▸ EXERCISE AIM:
Leave out every line before the one that contains "Trang chủ (369, 103)". Please restate that line and the rest of the data word for word, through the end.

[Data extracted from a collection]
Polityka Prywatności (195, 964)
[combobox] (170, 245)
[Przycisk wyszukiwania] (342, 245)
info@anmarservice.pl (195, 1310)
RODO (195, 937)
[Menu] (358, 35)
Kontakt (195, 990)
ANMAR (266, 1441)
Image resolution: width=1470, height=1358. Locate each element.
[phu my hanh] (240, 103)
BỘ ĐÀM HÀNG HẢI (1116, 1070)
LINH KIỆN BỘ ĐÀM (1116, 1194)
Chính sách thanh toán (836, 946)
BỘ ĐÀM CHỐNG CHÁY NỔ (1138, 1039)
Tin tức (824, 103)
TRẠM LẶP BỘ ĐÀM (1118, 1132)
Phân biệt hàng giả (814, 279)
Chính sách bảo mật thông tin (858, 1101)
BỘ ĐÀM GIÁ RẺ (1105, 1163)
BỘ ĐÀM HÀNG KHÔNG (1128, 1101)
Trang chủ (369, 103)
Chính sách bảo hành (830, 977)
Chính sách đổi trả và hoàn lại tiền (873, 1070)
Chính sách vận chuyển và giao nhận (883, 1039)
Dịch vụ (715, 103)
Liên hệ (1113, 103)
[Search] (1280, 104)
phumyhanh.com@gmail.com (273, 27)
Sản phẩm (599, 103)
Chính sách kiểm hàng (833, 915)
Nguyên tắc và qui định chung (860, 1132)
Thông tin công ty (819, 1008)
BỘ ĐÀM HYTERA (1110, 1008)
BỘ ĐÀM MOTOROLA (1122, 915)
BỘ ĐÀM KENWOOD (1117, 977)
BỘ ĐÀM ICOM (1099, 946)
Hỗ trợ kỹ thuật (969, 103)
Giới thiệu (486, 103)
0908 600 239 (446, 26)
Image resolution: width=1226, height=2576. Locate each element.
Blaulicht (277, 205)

▸ ANSWER BOX:
Trang chủ (369, 103)
Chính sách bảo hành (830, 977)
Chính sách đổi trả và hoàn lại tiền (873, 1070)
Chính sách vận chuyển và giao nhận (883, 1039)
Dịch vụ (715, 103)
Liên hệ (1113, 103)
[Search] (1280, 104)
phumyhanh.com@gmail.com (273, 27)
Sản phẩm (599, 103)
Chính sách kiểm hàng (833, 915)
Nguyên tắc và qui định chung (860, 1132)
Thông tin công ty (819, 1008)
BỘ ĐÀM HYTERA (1110, 1008)
BỘ ĐÀM MOTOROLA (1122, 915)
BỘ ĐÀM KENWOOD (1117, 977)
BỘ ĐÀM ICOM (1099, 946)
Hỗ trợ kỹ thuật (969, 103)
Giới thiệu (486, 103)
0908 600 239 (446, 26)
Image resolution: width=1226, height=2576. Locate each element.
Blaulicht (277, 205)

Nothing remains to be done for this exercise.